Alveron seguía mirándome con expresión severa.
– Si es una broma, es de muy mal gusto.
– No lo es, excelencia -dije tratando de controlar mi mal genio.
– Y ¿puedo saber por qué has creído necesario ocultármelo?
– No se lo he ocultado, excelencia. Usted mismo ha mencionado varias veces que estoy lejos de ser de noble cuna.
El maer golpeó con rabia el brazo de su butaca.
– ¡Ya sabes a qué me refiero! ¿Por qué nunca mencionaste que eres un Ruh?
– Creo que el motivo es bastante obvio, excelencia -dije fríamente, esforzándome para no escupir las palabras-. Las palabras «Edena Ruh» tienen un olor demasiado intenso para muchas narices de la nobleza. Su esposa acaba de comprobar que ni su perfume puede taparlo.
– Mi esposa ha tenido malas experiencias con los Ruh en el pasado -dijo Alveron a modo de explicación-. Te conviene tenerlo en cuenta.
– Sé lo de su hermana. La trágica vergüenza de su familia. Se fugó y se enamoró de un artista de troupe. Qué calamidad -dije con tono mordaz. La rabia hacía que me hormigueara todo el cuerpo-. El sentido común de su hermana habla muy bien de su familia; la actitud de su esposa, no tanto. Mi sangre vale tanto como la de cualquier hombre, y más que la de la mayoría. Y aunque no fuera así, ella no tiene derecho a tratarme como lo ha hecho.
La expresión de Alveron se endureció.
– Yo creo que tiene derecho a tratarte como le parezca -dijo-. Lo que pasa es que le ha sobresaltado tu repentina revelación.

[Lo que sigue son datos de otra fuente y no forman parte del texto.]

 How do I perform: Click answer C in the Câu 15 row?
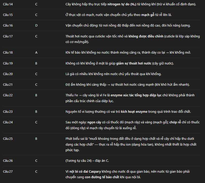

Dados sus sentimientos hacia vosotros, los liantes, creo que ha mostrado una circunspección considerable.
– Pues yo creo que a ella le escuece la verdad. Con la lengua de otro artista de troupe se la han llevado a la cama, y más deprisa que a su hermana.
En cuanto lo hube dicho supe que me había sobrepasado. Apreté los dientes para no soltar algo peor.
– Eso es todo -dijo Alveron con fría formalidad y la rabia reflejada en sus ojos.
Salí con toda la dignidad de que fui capaz. No porque no tuviera nada más que decir, sino porque si me hubiera quedado un solo momento más, Alveron habría llamado a los guardias, y no era así como yo deseaba hacer mutis.